**Task instructions:** Reproduce all records word for word.

Dataset entries
<<<<
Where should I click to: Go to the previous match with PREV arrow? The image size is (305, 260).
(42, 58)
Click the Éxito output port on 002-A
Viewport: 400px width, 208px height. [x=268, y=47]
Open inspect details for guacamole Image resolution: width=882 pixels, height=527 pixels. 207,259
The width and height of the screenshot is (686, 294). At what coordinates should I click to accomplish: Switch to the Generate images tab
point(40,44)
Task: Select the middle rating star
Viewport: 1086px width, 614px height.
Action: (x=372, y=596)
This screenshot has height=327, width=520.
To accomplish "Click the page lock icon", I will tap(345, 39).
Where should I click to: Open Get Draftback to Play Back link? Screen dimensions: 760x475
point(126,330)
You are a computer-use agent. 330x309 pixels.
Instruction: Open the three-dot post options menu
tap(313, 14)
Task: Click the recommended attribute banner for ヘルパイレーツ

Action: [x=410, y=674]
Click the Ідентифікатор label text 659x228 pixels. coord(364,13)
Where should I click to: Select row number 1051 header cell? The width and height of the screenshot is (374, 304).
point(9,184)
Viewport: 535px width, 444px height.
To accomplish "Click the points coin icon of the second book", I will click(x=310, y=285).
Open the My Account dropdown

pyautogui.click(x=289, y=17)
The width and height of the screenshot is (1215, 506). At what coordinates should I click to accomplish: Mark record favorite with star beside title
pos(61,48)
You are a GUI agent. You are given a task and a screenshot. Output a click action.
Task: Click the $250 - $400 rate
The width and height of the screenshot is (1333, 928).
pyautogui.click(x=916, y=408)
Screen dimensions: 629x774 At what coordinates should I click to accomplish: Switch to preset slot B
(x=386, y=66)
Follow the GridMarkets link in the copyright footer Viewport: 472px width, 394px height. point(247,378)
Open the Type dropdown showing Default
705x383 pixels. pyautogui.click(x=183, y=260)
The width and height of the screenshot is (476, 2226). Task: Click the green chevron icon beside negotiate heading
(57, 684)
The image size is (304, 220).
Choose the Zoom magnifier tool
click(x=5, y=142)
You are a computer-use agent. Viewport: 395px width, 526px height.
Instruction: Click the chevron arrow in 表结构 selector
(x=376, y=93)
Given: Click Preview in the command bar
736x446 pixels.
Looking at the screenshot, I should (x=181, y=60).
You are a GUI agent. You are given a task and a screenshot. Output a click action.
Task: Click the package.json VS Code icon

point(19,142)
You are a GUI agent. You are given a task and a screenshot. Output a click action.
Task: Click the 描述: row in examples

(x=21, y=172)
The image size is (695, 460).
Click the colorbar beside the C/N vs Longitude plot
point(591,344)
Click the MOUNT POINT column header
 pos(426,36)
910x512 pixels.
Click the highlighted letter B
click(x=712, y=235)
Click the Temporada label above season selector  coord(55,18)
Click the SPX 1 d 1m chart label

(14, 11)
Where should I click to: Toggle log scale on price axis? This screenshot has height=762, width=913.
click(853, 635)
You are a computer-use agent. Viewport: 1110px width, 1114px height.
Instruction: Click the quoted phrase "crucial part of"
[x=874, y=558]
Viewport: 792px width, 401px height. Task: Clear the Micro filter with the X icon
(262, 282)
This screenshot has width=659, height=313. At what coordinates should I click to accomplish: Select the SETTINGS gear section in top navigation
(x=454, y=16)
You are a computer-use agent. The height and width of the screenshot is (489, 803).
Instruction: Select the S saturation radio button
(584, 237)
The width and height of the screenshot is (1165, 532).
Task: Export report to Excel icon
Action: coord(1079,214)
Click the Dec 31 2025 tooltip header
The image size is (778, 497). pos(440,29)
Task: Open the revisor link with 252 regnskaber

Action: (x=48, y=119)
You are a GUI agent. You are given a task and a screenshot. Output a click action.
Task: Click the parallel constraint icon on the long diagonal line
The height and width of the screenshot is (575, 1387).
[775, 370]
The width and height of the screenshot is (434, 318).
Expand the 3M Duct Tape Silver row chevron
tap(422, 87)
>>>>
**Task response:**
Where should I click to: Go to the previous match with PREV arrow? The image size is (305, 260).
(42, 58)
Click the Éxito output port on 002-A
Viewport: 400px width, 208px height. [x=268, y=47]
Open inspect details for guacamole Image resolution: width=882 pixels, height=527 pixels. 207,259
The width and height of the screenshot is (686, 294). At what coordinates should I click to accomplish: Switch to the Generate images tab
point(40,44)
Task: Select the middle rating star
Viewport: 1086px width, 614px height.
Action: (x=372, y=596)
This screenshot has height=327, width=520.
To accomplish "Click the page lock icon", I will tap(345, 39).
Where should I click to: Open Get Draftback to Play Back link? Screen dimensions: 760x475
point(126,330)
You are a computer-use agent. 330x309 pixels.
Instruction: Open the three-dot post options menu
tap(313, 14)
Task: Click the recommended attribute banner for ヘルパイレーツ

Action: [x=410, y=674]
Click the Ідентифікатор label text 659x228 pixels. coord(364,13)
Where should I click to: Select row number 1051 header cell? The width and height of the screenshot is (374, 304).
point(9,184)
Viewport: 535px width, 444px height.
To accomplish "Click the points coin icon of the second book", I will click(x=310, y=285).
Open the My Account dropdown

pyautogui.click(x=289, y=17)
The width and height of the screenshot is (1215, 506). At what coordinates should I click to accomplish: Mark record favorite with star beside title
pos(61,48)
You are a GUI agent. You are given a task and a screenshot. Output a click action.
Task: Click the $250 - $400 rate
The width and height of the screenshot is (1333, 928).
pyautogui.click(x=916, y=408)
Screen dimensions: 629x774 At what coordinates should I click to accomplish: Switch to preset slot B
(x=386, y=66)
Follow the GridMarkets link in the copyright footer Viewport: 472px width, 394px height. point(247,378)
Open the Type dropdown showing Default
705x383 pixels. pyautogui.click(x=183, y=260)
The width and height of the screenshot is (476, 2226). Task: Click the green chevron icon beside negotiate heading
(57, 684)
The image size is (304, 220).
Choose the Zoom magnifier tool
click(x=5, y=142)
You are a computer-use agent. Viewport: 395px width, 526px height.
Instruction: Click the chevron arrow in 表结构 selector
(x=376, y=93)
Given: Click Preview in the command bar
736x446 pixels.
Looking at the screenshot, I should (x=181, y=60).
You are a GUI agent. You are given a task and a screenshot. Output a click action.
Task: Click the package.json VS Code icon

point(19,142)
You are a GUI agent. You are given a task and a screenshot. Output a click action.
Task: Click the 描述: row in examples

(x=21, y=172)
The image size is (695, 460).
Click the colorbar beside the C/N vs Longitude plot
point(591,344)
Click the MOUNT POINT column header
 pos(426,36)
910x512 pixels.
Click the highlighted letter B
click(x=712, y=235)
Click the Temporada label above season selector  coord(55,18)
Click the SPX 1 d 1m chart label

(14, 11)
Where should I click to: Toggle log scale on price axis? This screenshot has height=762, width=913.
click(853, 635)
You are a computer-use agent. Viewport: 1110px width, 1114px height.
Instruction: Click the quoted phrase "crucial part of"
[x=874, y=558]
Viewport: 792px width, 401px height. Task: Clear the Micro filter with the X icon
(262, 282)
This screenshot has width=659, height=313. At what coordinates should I click to accomplish: Select the SETTINGS gear section in top navigation
(x=454, y=16)
You are a computer-use agent. The height and width of the screenshot is (489, 803).
Instruction: Select the S saturation radio button
(584, 237)
The width and height of the screenshot is (1165, 532).
Task: Export report to Excel icon
Action: coord(1079,214)
Click the Dec 31 2025 tooltip header
The image size is (778, 497). pos(440,29)
Task: Open the revisor link with 252 regnskaber

Action: (x=48, y=119)
You are a GUI agent. You are given a task and a screenshot. Output a click action.
Task: Click the parallel constraint icon on the long diagonal line
The height and width of the screenshot is (575, 1387).
[775, 370]
The width and height of the screenshot is (434, 318).
Expand the 3M Duct Tape Silver row chevron
tap(422, 87)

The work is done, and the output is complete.